Depuis huit mois qu’il ne vivait plus avec Constance, Théo avait souvent entendu cette remarque. Avant de décider de s’en aller, Constance désirait une grosse voiture, un bébé et une grande maison. Elle voulait ce qu’elle avait nommé des "preuves d'amour", précisant : « C’est ça ou c’est fini ! » Les grandes blondes ont souvent de drôles d’envies. Théo n’avait rien répondu, s’était enfoncé dans la nuit. Constance lui avait signifié leur rupture par mèle. Quatre ans d’amour vache liquidé d’un clic de souris.

_ Je joue à cache-cache avec la lune.
_ Ca veut dire quoi ?
_ Que je n’en fais qu’à ma fête …
_ Ta bouche est très sexy.

A cet instant, Elsa attendait que Théo l’embrasse. Plus tard, elle avouera qu’elle avait été surprise. « Il est timide », pensa-t-elle. Ca lui parut bizarre. Théo n’avait pas du tout l’air timide.
Il était minuit passé. L’alcool commençait à taper les neurones. Théo se resservit un verre en appelant Elsa « ma jolie pute en rouge ». Elle grimaça – une grimace adorable.

_ L’air offusqué te va à ravir.

Elle fit semblant de n’en rien croire :

_ Tu me prends pour une pute ?

Théo lui parla des putes. Celles qu’il payait, rue Saint-Hélier ou avenue Louis Barthou, pour laisser la langue de la rue cracher sa salive sur l’ennui. Celles qu’il ne payait pas, dans des maisons bourgeoises ou des studios d’étudiantes, pour pouvoir quand même toucher l’aube en mortelle compagnie.
Elsa ne voulut pas en entendre davantage. Elle n’était pas ce genre de fille. Il était misogyne, horriblement méprisant. Elle se demandait ce qu’elle faisait encore près de lui.
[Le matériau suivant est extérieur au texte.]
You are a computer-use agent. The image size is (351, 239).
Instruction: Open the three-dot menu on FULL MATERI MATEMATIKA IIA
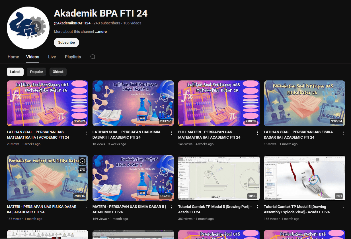tap(258, 132)
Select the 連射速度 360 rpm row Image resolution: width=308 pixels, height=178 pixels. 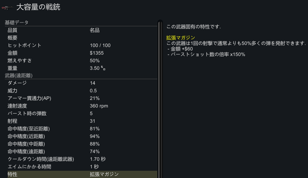(82, 106)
_ Et puis arrête de sourire ! Ce n’est pas du tout drôle ce que tu me racontes !

Théo conserva son sourire, lui demanda de se calmer et de le laisser terminer. Ses histoires de putes étaient drôles et tragiques, plus drôle et plus tragique que ce qui pouvait se passer sur un site de rencontre. Elsa possédait justement la classe, drôle et tragique, des amazones qui mettent leur vie à la portée d’une bite et d’une barbe de trois jours. La classe d’ une danseuse du macadam.
Elsa retrouva le sourire. La danseuse l’enchantait et remisait la pute aux oubliettes de la soirée.

_ Chez moi, je mets la musique, je pousse le volume à fond et je danse en me regardant dans un miroir…

Elsa raconta ses premiers cours de danse classique. Elle avait commencé, à huit ans, au conservatoire de Rennes. Elle y allait les mercredi et les samedi après-midi, son tutu et ses pointes rangés dans un sac à dos noir et blanc en forme de panda. Quand elle se présenta avec ses hanches et ses petits seins déjà joliment arrondis, le professeur la trouva un peu vieille. Le discours habituel du professeur de danse : toujours trop vieille, trop grosse, trop maigre, pas assez souriante, pas assez souple. Elsa passa outre l’indécent jugement.

_ Pendant longtemps, j’ai été la plus douée, la plus en vue dans les ballets de fin d’année. Puis j’en ai eu ma claque. De la prof, des jalousies. J’ai arrêté le classique. J’ai commencé le modern-jazz en entrant au lycée. J’y vais encore, parfois, quand je ne veux plus danser seule devant ma glace…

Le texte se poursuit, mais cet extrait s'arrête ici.